Dalecki is a “three-time” University of Rochester alumna with a BS in chemical engineering and a masters and a doctorate in electrical engineering. She was also one of the BME department’s first faculty. She shares her wealth of knowledge about the department’s history, accomplishments, and a vision for the future in this conversation. You can learn more about UR BME’s mission here, and check out the latest issue of the UR BME Magazine to see recent advances in the department and achievements of BME students, faculty, and staff.)
MUCH TO BE PROUD OF . . .
Wendi: Thanks Diane for joining me to talk about the history and accomplishments of our youngest but also one of our most successful departments.
Diane: Thank you, Wendi. It is a pleasure to take this opportunity at our 20-year milestone to reflect on how much the department has grown and accomplished. We started as an interdisciplinary degree program in biomedical engineering in 1997, and graduated our first class in 1999—all of four students! The Department of Biomedical Engineering was then formally created in 2000. Since then, our enrollment has grown to nearly 400 undergraduate and graduate students, half of whom are women. Our students benefit from our department’s education and research excellence, including our senior design experience, a unique medical device design master’s program, access to world-class research laboratories on the River Campus and the Medical Center, and an environment that encourages student participation in research, innovation, entrepreneurship, and community engagement.

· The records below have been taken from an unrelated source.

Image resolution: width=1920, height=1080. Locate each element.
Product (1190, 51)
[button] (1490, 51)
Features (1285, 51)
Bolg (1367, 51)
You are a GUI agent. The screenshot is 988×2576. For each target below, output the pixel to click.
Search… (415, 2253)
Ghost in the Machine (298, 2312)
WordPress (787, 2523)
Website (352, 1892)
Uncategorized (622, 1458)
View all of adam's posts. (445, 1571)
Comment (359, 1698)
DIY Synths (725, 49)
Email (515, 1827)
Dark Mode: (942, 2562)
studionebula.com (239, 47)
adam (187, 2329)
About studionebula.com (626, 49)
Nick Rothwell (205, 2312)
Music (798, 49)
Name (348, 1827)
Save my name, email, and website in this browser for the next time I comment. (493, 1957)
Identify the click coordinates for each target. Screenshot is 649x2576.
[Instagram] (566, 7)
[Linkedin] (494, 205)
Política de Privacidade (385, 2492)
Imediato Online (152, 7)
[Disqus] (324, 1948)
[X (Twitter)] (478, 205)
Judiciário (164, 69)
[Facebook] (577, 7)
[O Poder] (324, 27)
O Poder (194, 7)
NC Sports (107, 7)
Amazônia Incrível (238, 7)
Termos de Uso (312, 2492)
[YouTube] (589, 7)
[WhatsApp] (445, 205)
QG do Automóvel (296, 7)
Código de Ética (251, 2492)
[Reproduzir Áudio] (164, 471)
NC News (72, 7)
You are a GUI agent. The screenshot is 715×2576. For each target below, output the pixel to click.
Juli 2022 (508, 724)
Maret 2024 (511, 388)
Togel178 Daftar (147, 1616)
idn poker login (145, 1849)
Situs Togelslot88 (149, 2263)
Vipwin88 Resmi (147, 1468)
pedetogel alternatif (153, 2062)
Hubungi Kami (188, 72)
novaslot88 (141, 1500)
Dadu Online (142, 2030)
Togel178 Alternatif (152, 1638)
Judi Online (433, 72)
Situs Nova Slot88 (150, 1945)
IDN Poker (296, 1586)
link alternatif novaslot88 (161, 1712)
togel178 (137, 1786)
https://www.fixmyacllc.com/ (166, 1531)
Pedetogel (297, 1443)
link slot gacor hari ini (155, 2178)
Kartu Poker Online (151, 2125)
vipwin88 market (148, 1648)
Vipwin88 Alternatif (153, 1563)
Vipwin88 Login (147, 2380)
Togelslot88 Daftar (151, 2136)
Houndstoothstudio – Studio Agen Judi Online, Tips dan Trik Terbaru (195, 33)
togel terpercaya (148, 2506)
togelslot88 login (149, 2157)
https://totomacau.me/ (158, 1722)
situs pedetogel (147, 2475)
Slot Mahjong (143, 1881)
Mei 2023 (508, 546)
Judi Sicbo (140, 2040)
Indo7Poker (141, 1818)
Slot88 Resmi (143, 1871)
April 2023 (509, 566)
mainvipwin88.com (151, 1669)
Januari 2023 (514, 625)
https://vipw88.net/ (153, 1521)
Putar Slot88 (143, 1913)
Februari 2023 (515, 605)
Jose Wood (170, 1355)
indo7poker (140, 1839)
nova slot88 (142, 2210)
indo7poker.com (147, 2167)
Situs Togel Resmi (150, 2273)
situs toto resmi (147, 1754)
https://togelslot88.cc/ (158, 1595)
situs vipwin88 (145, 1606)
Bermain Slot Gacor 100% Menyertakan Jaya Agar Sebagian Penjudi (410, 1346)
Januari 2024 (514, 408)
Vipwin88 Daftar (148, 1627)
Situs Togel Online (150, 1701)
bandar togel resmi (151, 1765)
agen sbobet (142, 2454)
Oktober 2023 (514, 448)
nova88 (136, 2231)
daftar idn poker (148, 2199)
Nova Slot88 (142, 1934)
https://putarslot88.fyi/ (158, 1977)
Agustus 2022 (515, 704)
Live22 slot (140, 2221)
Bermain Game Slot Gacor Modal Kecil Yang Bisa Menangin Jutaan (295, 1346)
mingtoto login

As a result, our graduates are successful across a broad range of professions, pursuing careers in medical device and biotechnology industries, health care and medicine, in law, at the Food and Drug Administration, in academia, at research foundations, the U.S. patent office, and in many other exciting professions, including entrepreneurship. We are enormously proud of our alumni and the many ways through which they remain engaged with our department.
Our faculty members are doing internationally recognized research in:
- advanced therapeutic biomaterials
- state-of-the-art biomedical imaging, particularly in biomedical optics and ultrasound, and new methods for imaging biological systems,
- biomechanics and mechanobiology approaches to improve treatments for disease or injuries,
- neuroengineering, particularly in collaboration with the DelMonte Institute,
- regenerative medicine to engineer tissue replacements and therapeutics
- and new advances in nanotechnology and microsystems as biosensors and clinical diagnostics.
Wendi: I think it is impressive that your department has achieved gender equity, not only in student enrollment but also among your faculty, given the continuing underrepresentation of women in STEM fields. What factors have contributed to that?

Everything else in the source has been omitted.